Заполучив эти письма назад к себе, Шостакович их, увы, уничтожил. Когда я спросил его, почему он так поступил, Шостакович, устремив взгляд в сторону и постукивая нервно пальцами правой руки, ответил лаконично: «Слишком много, понимаете ли, мата там было. Молодость!»
Но еще при своей жизни Богданов-Березовский все-таки успел напечатать несколько фрагментов из этих драгоценных писем. Один из этих фрагментов был даже воспроизведен в книге Богданова-Березовского в виде факсимиле. Вот этот чудом сохранившийся для потомков (удивительный в своей неподдельной непосредственности и навсегда исчезнувшей у позднего Шостаковича открытой радостной восторженности) отрывок, в котором композитор, словно захлебываясь, перечисляет полюбившихся ему звезд петроградского балета: «Дорогой мой, отчего так много на свете хорошего? Да здравствует наш Балет!!! Да здравствует М. А. Кожухова, Гердт, Данилова, Иванова, Г. Большакова, Дудко, Баланчивадзе, Пономарев, Чекрыгин, Леонтьев, Христапсон и многие другие славные, ураа-ааа!!!!!»
В группе Дмитриева увлекались балетом, спорили о балете, мечтали с новых путях в балете. Но единственным балетным профессионалом кружка был Баланчин. Более того, он также был там единственным профессиональным музыкантом. Это объясняет, почему Дмитриев, когда он решил, что пришло время организовать для балетных экспериментов небольшую группу молодых танцоров, предложил возглавить ее именно Баланчину.

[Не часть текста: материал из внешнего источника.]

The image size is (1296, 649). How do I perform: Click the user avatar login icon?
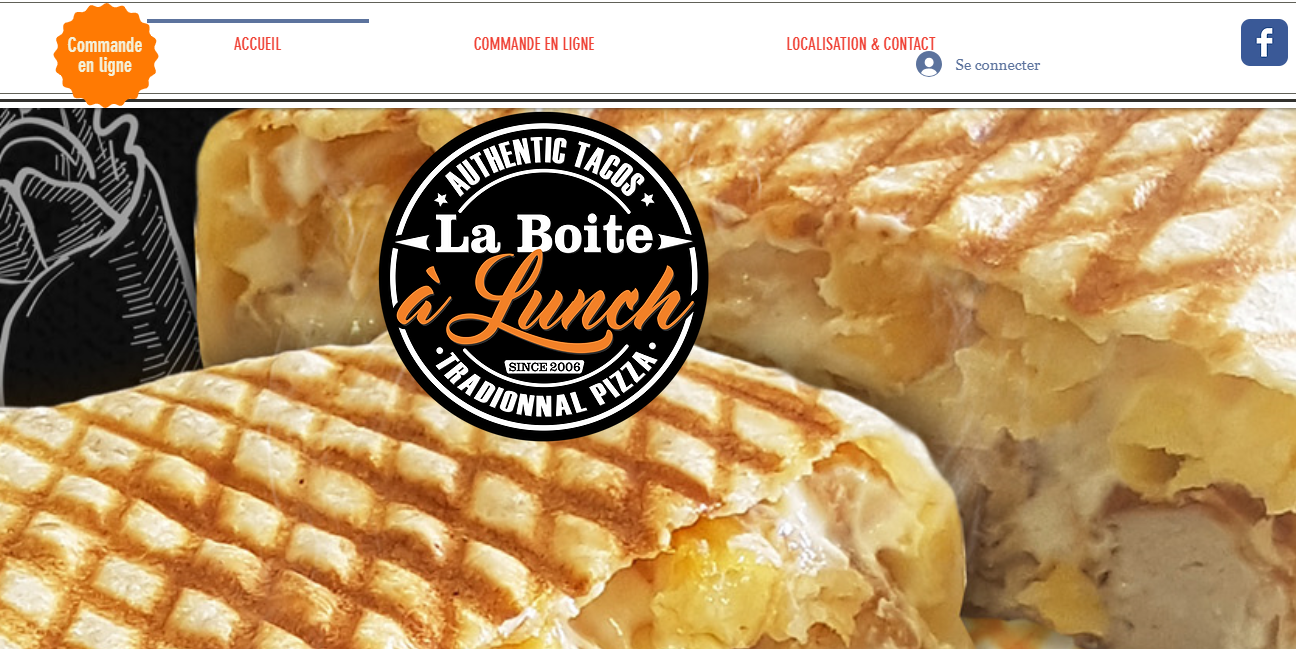coord(929,64)

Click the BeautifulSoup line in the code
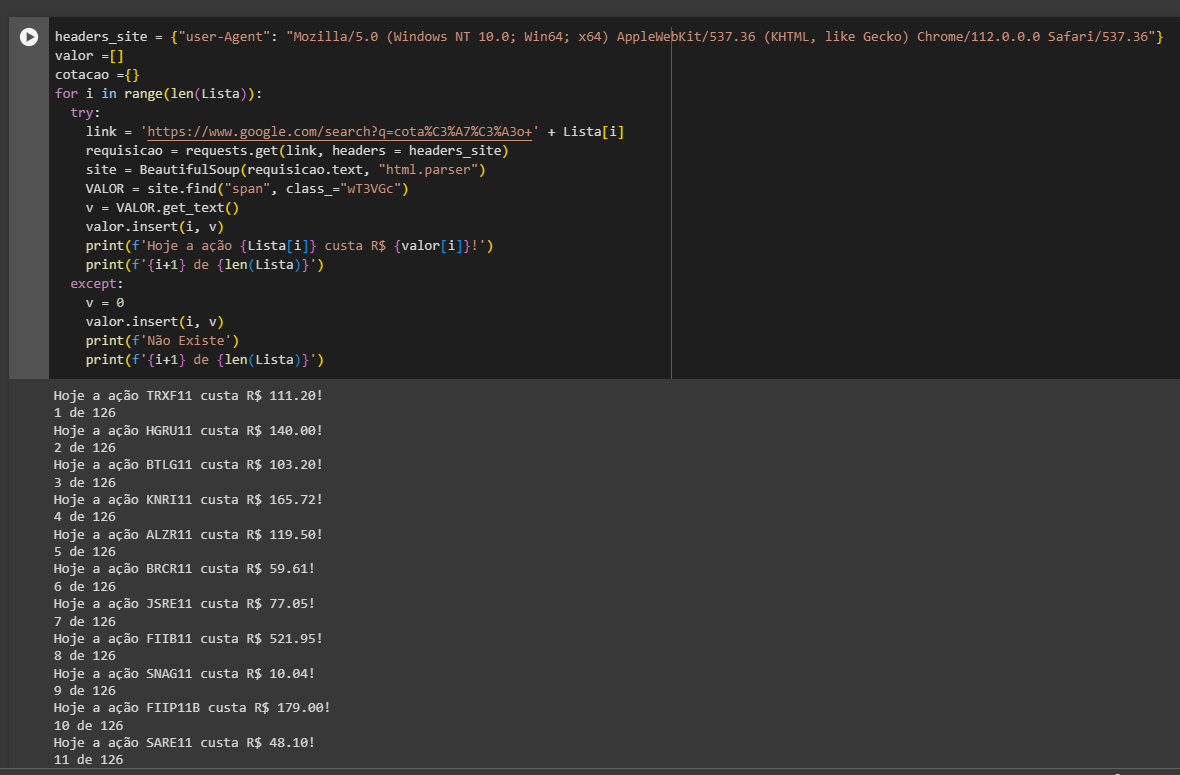click(x=200, y=169)

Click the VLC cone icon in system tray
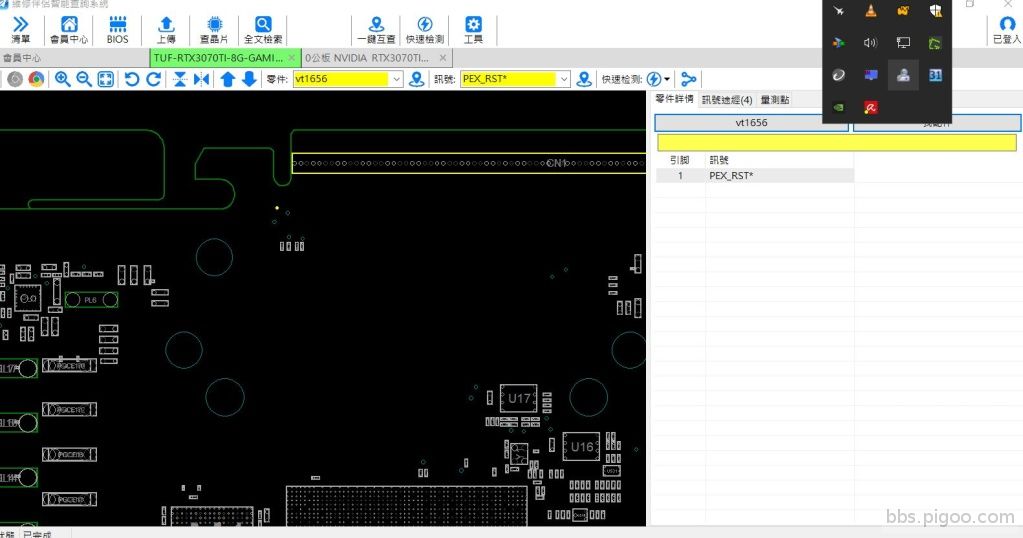870,11
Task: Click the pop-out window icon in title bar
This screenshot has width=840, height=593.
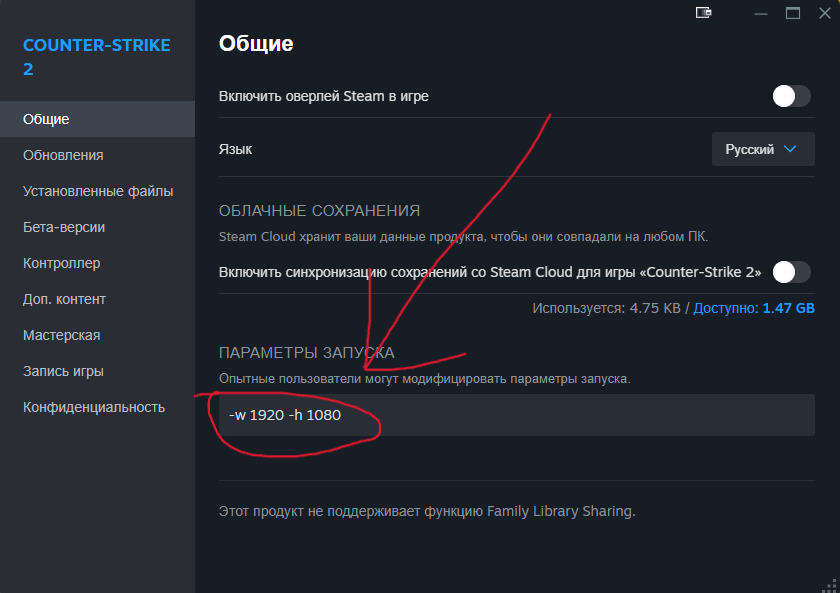Action: [x=703, y=13]
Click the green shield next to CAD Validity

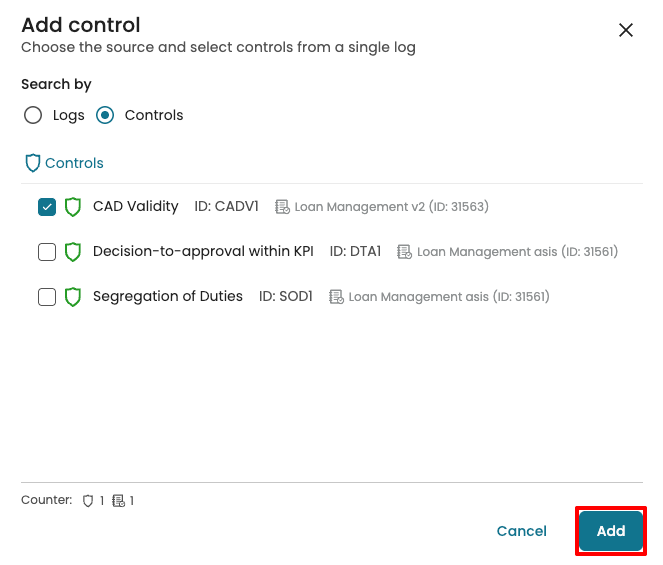click(72, 207)
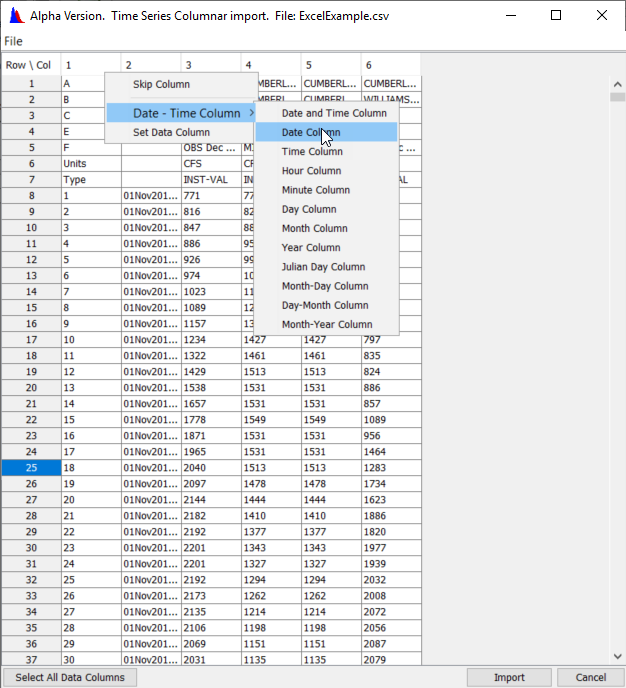Viewport: 626px width, 688px height.
Task: Choose Day-Month Column entry
Action: (x=324, y=305)
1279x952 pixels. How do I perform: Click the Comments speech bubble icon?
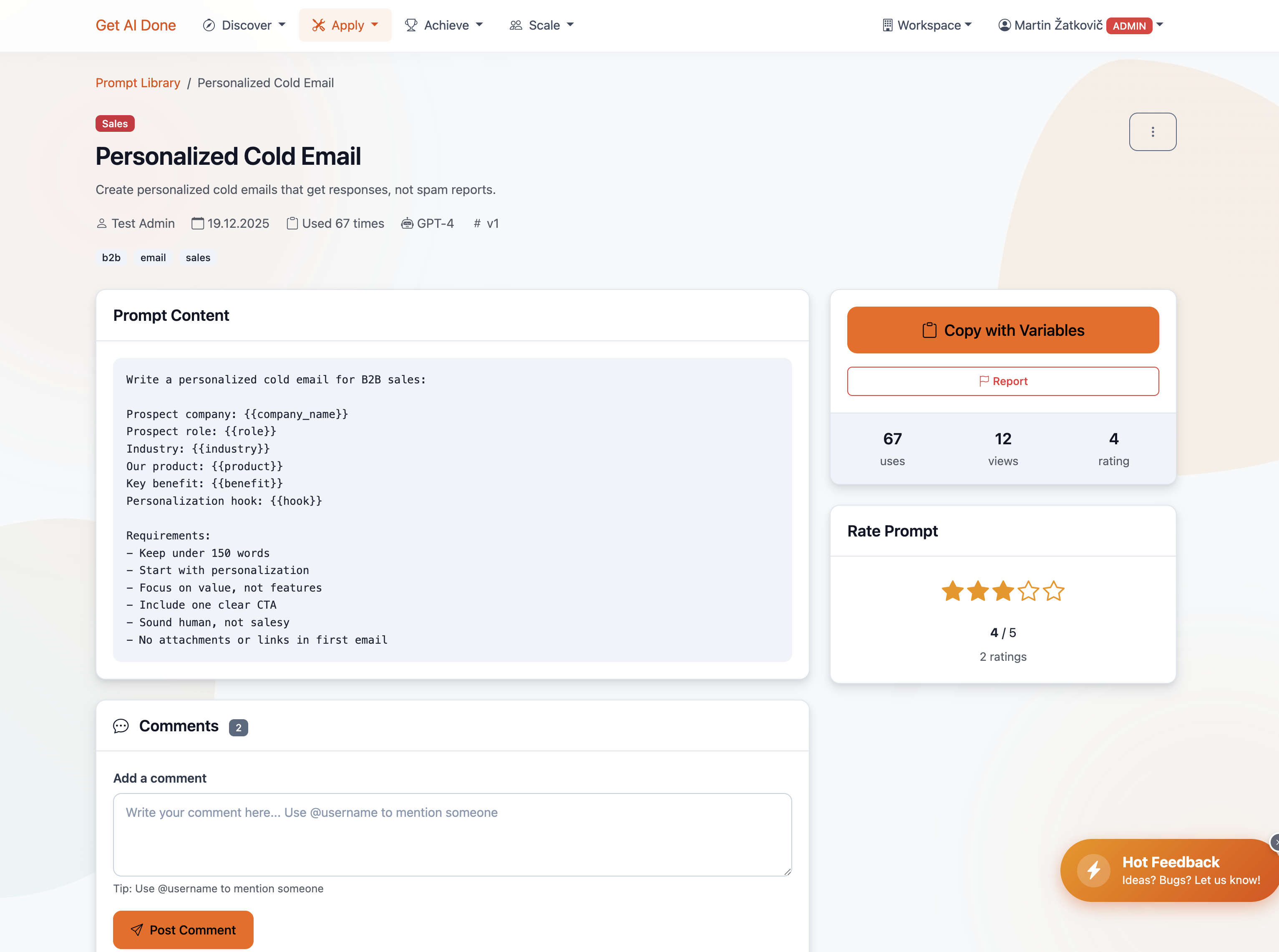pyautogui.click(x=121, y=726)
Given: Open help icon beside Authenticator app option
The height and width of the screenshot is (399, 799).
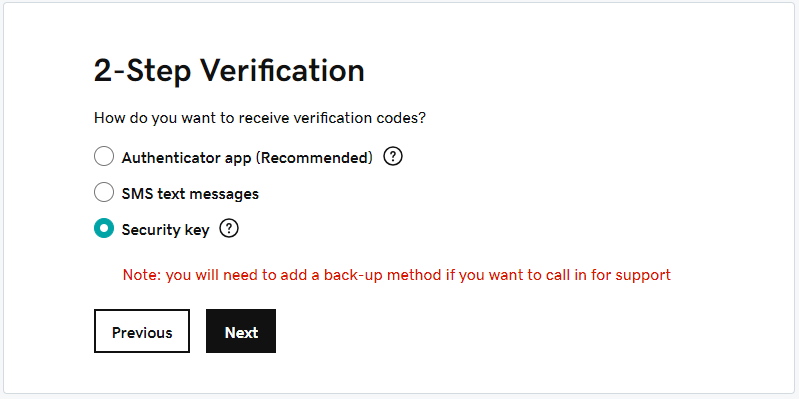Looking at the screenshot, I should pos(393,157).

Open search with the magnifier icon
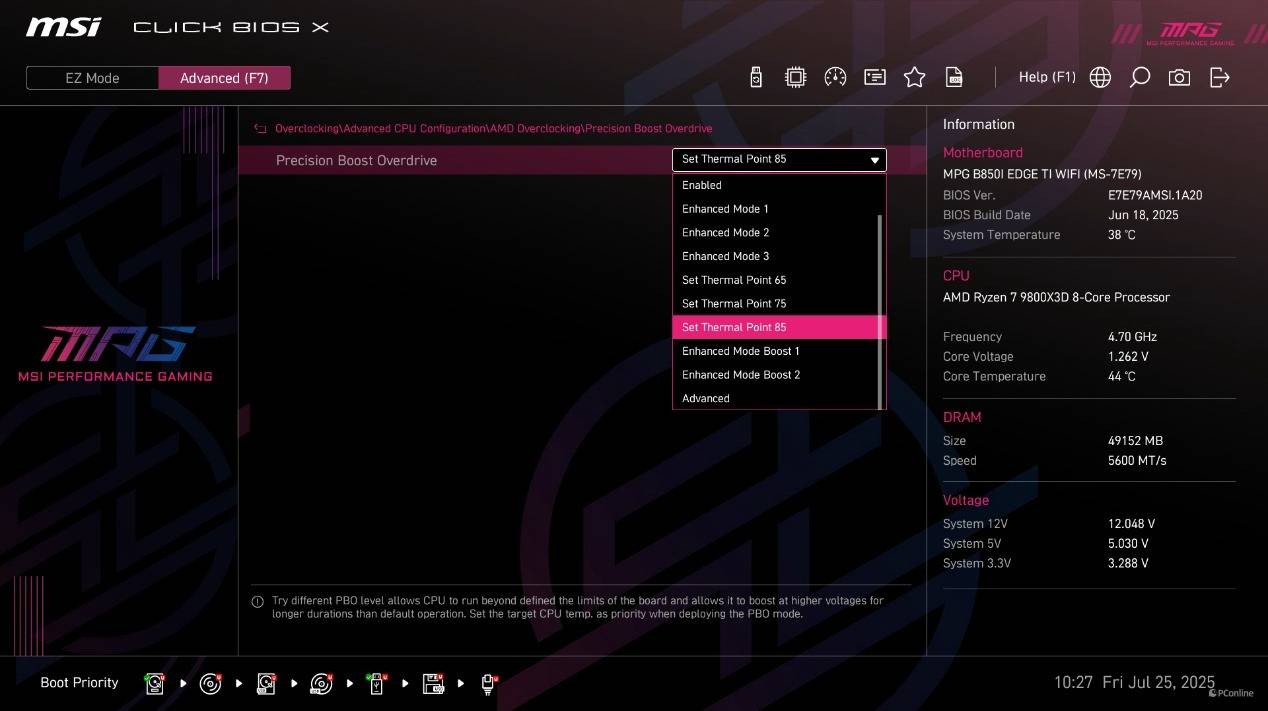(1139, 78)
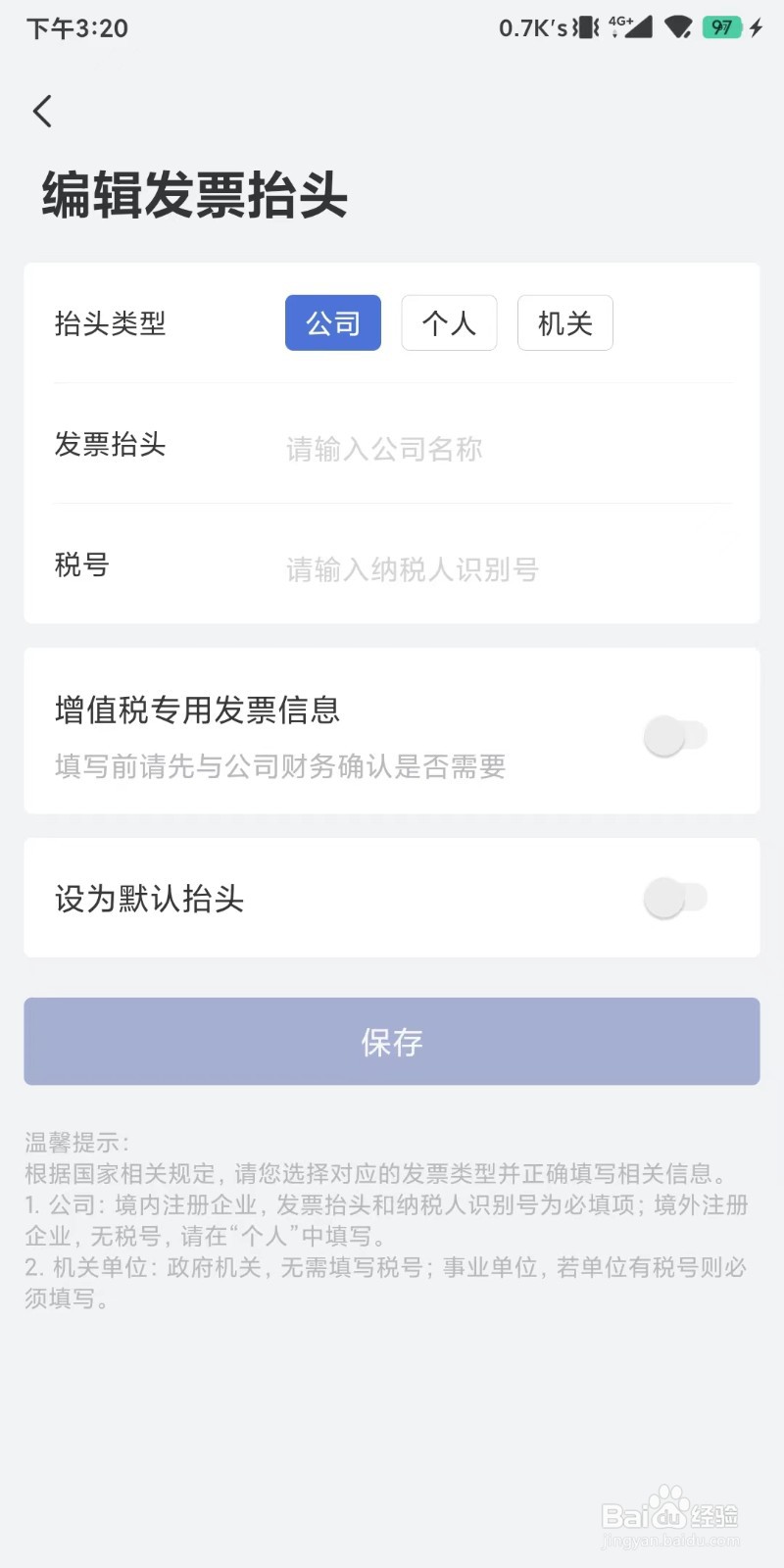The height and width of the screenshot is (1568, 784).
Task: Tap the Baidu 经验 watermark logo
Action: click(x=670, y=1516)
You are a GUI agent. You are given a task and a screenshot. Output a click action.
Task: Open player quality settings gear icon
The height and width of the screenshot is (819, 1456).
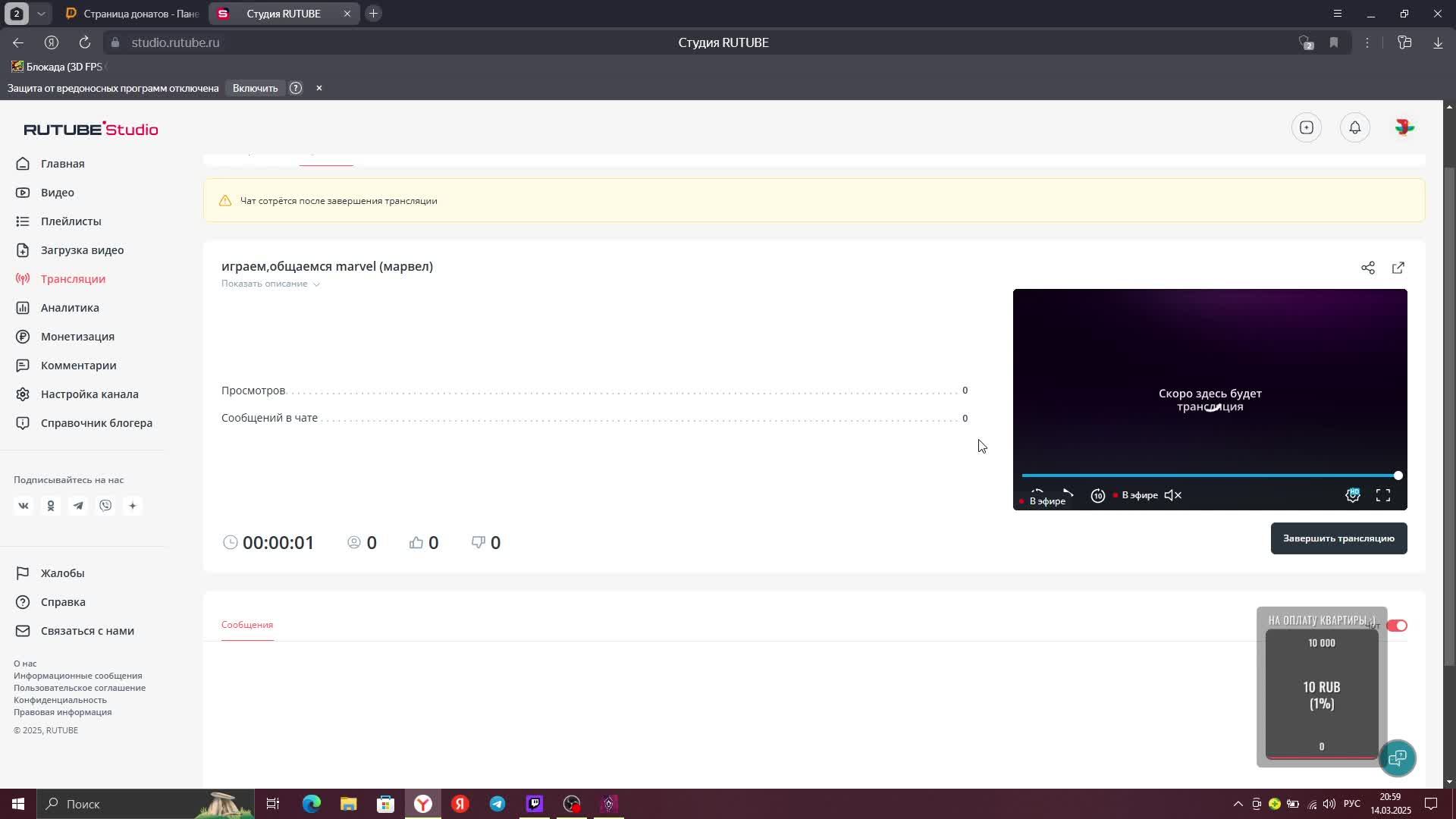[1352, 495]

На первое собрание будущей труппы пришло человек 15. Один из участников вспоминал позднее: «Объединились, чтобы попытаться общими усилиями (как тогда было громко сказано) сдвинуть наше искусство с мертвой точки. Конечно, оправдать такую дерзость могла только наша молодость». Новую танцевальную группу так и назвали – «Молодой балет». Вряд ли о ней вспоминали бы так часто в наши дни, если бы ее главным хореографом не стал 19-летний Баланчин.